» WHAT TO WORK ON
Rename "notifications bell" to "alerts bell" in the entries, starting at the line that contains "You are a computer-use agent." and running through the end of the entries, with both ends included. Leave everything else unchanged and omit the pictures from your answer.

» DATA SUPPLIED

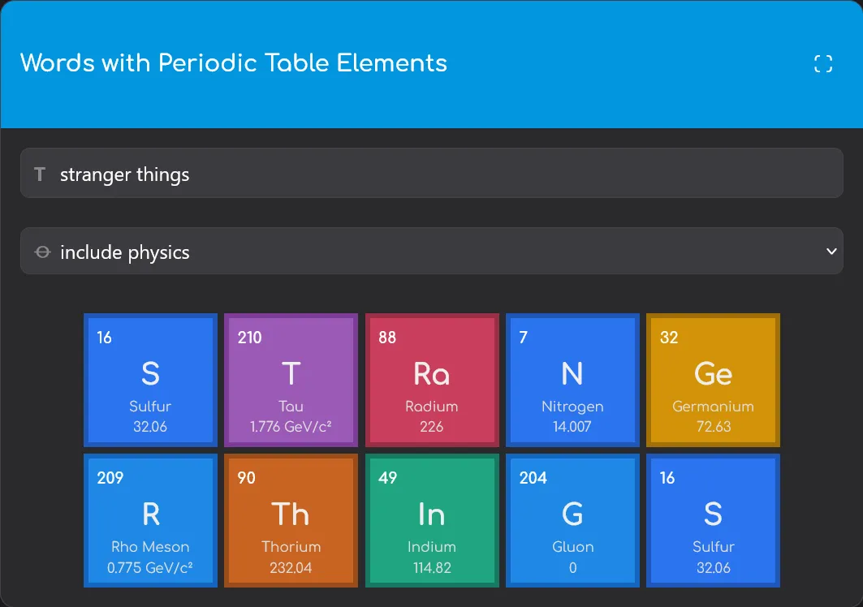
Task: Select the last Sulfur tile
Action: 712,520
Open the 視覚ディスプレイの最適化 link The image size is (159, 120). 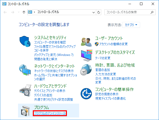point(110,98)
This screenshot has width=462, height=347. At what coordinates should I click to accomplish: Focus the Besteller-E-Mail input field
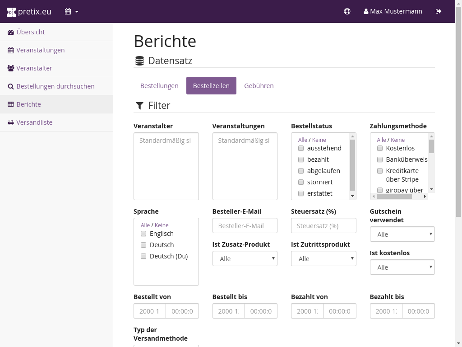click(x=245, y=226)
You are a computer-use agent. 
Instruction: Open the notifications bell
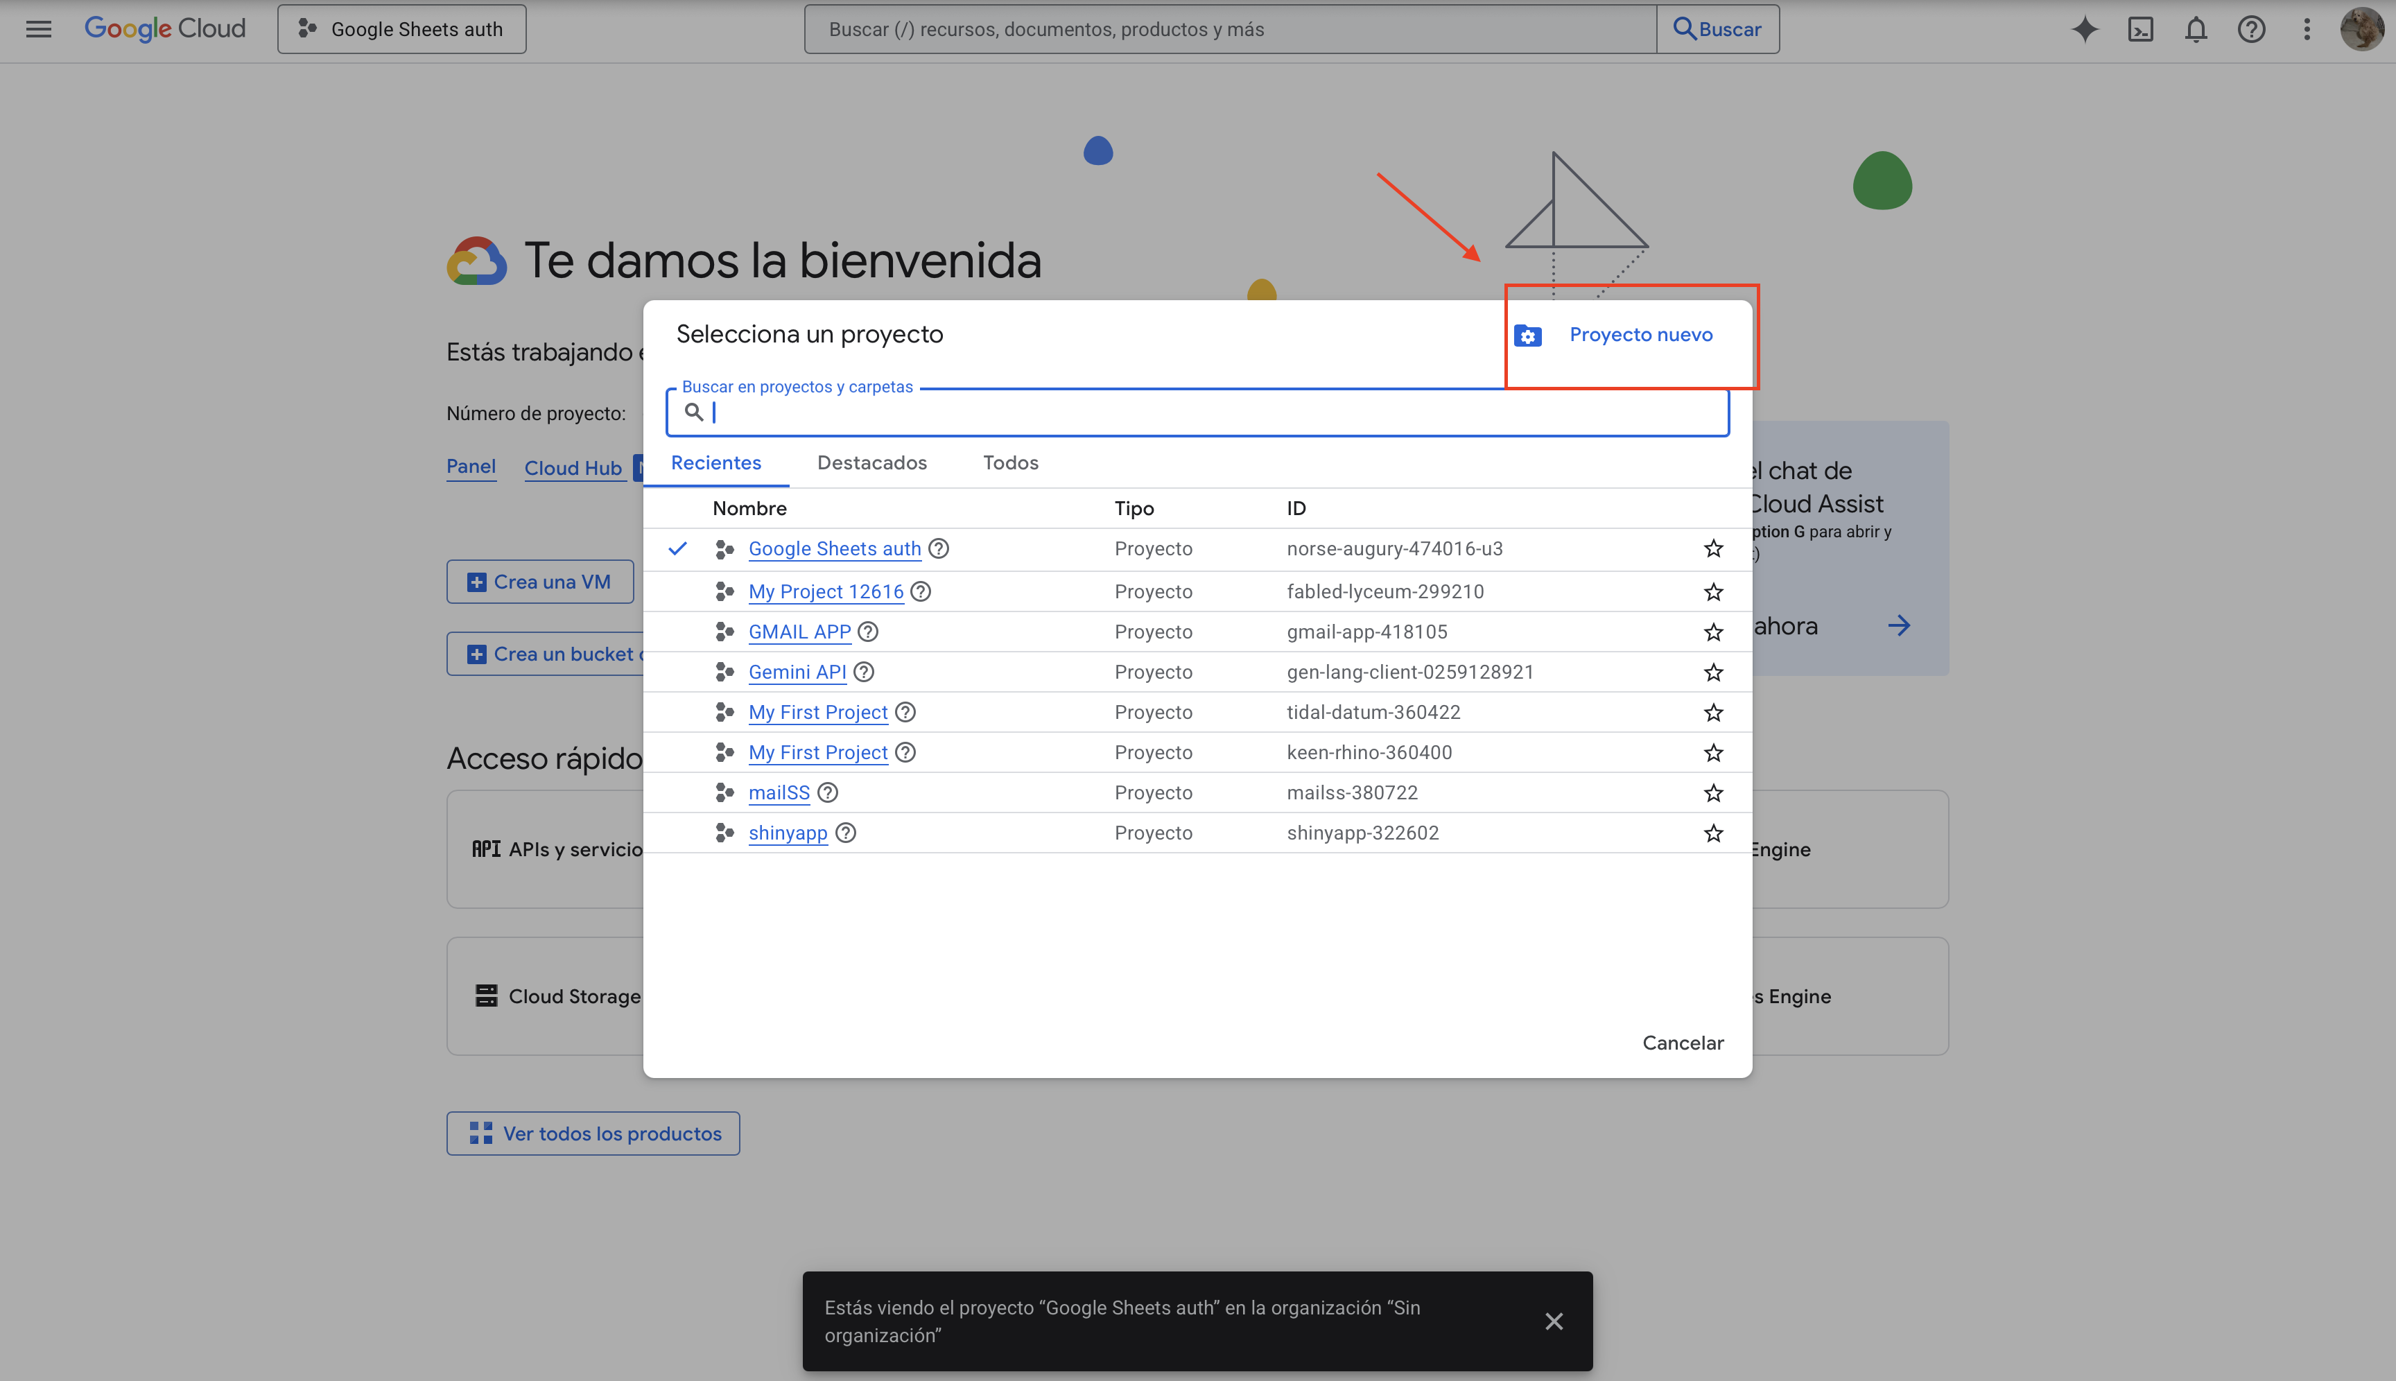click(2196, 29)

» SOLUTION FOR THIS PROBLEM
You are a computer-use agent. 
Instruction: Open the alerts bell
click(2196, 29)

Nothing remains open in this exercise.